Another version of Freyr appears in the Gesta Danorum of Saxo Grammaticus. Saxo, writing early in the thirteenth century, recounts the life and career of the Danish king Frothi, whose reign - after wars against the British and Irish - is famous for peace and prosperity. It must be emphasised that Frothi’s reign is wholly legendary; it is accepted, for good reason, that he is a euphemised version of Freyr, or perhaps a similarly-named Danish equivalent [6]. According to Saxo, Frothi (who has taken to travelling in a carriage because of old age and infirmity) is eventually killed by a sorceress who has taken the shape of a sea-cow.
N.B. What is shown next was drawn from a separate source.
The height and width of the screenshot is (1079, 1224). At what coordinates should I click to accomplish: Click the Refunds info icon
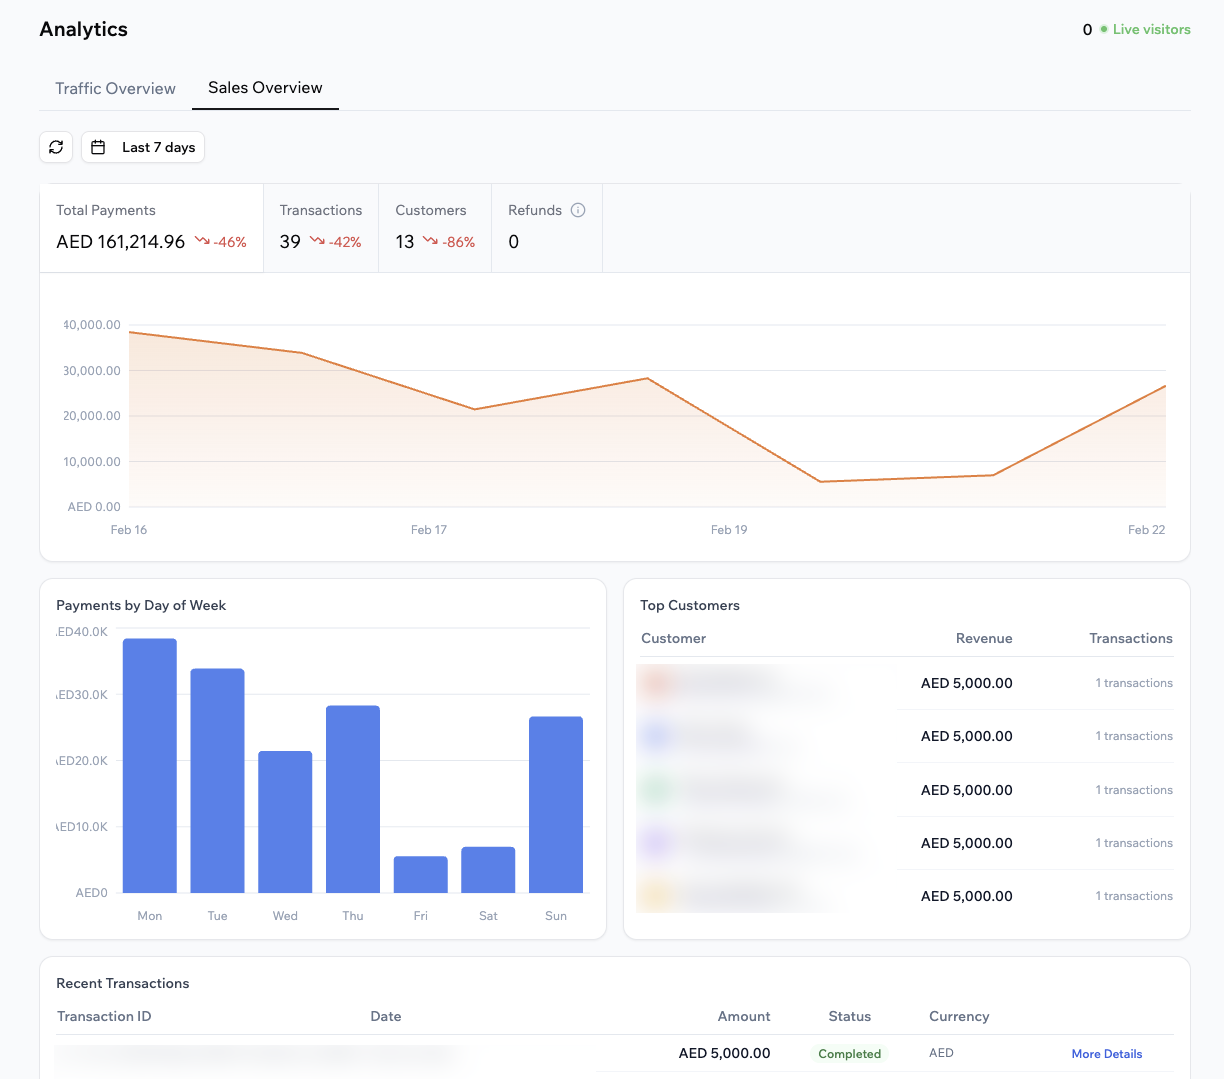[x=578, y=210]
The nobility, fearing that conflict would break out if his death became known, embalm the corpse.
‘For this reason they would carry his lifeless body about, not, so it seemed, in a hearse, but a royal carriage, pretending that this was a service due from his soldiers to a feeble old monarch not in full possession of his strength. Such was the pomp accorded to their ruler by his friends even after his decease.’ [7]

The Vita Caroli of the Frankish chronicler Einhard, written c.829-36, describes another Germanic monarch borne in a wheeled vehicle, this time a living one, Childeric III, last of the Merovingian dynasty.
‘Whenever he needed to travel, he went in a cart which was drawn in country style by yoked oxen, with a cowherd to drive them. In this fashion he would go to the palace and to the general assembly of his people, which was held each year to settle the affairs of the kingdom, and in this fashion he would return home again.’ [8]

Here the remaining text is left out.